For those who have already completed reading or watching the series, finding another title to start, especially if you enjoyed Ao Haru Ride, can be a a challenge of trial and error. Below are a selection of titles that you may enjoy if you are looking for something similar.
Forms: Manga, live-action series
Similarities: It's another interpretation of a story about a girl transforming herself as she enters high school. This series is hilariously funny and the way the heroine handles the situations she is put in makes her a likeable character.
Koukou Debut (Highschool Debut)
Forms: Manga, live-action movie
Similarities: Again, it is about a girl wanting to "reset" or change her image, this time to become more feminine.
Forms: Manga, anime, live-action movie
Similarities: Although this series has much more comedy in it than Ao Haru Ride, viewers would enjoy it for the range of characters and personalities.
Bokura ga Ita (We Were There)
Forms: Manga, anime, live action movie
Similarities: Featuring a love story that takes place over the course of years as the characters grow, the overall feeling and sentiments of both comics are very similar.

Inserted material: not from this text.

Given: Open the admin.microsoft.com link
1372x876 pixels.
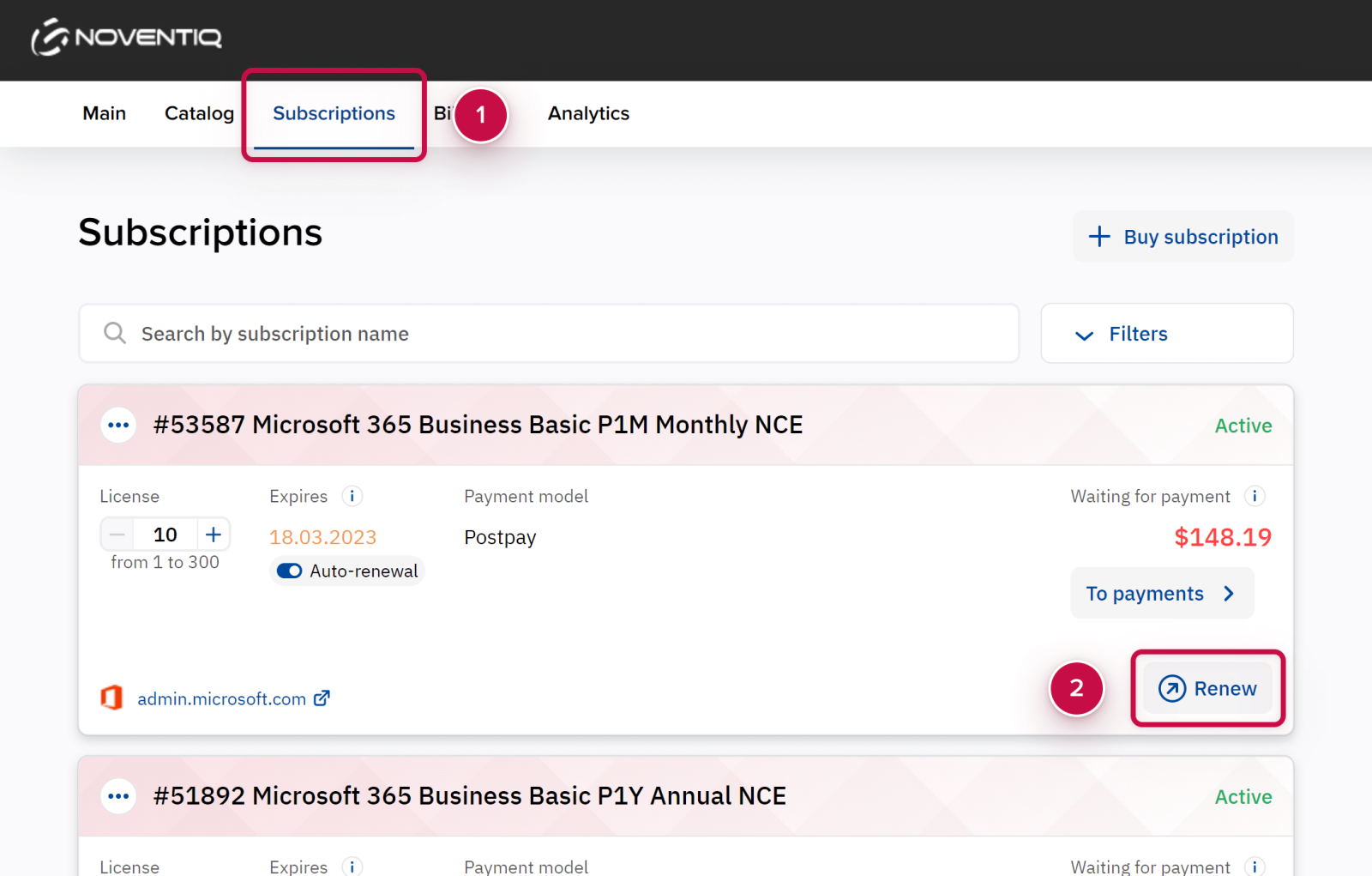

Forms: Manga, live-action movie
Similarities: It is written by the same author!
Ookami Shoujo to Kuro Ouji (Wolf Girl and Black Prince)
Forms: Manga, anime
Similarities: Both titles feature a tsundere male lead with commitment/mommy issues, who secretly does like the heroine, and a female lead that has adapted her personality in order to make friends.
Ao Haru Ride has captured the hearts of many girls (and boys), young and old. It is a series worth watching for the shoujo genre fan, or someone after something with a little bit of romance, and is available to read or watch in a variety of mediums to suit you.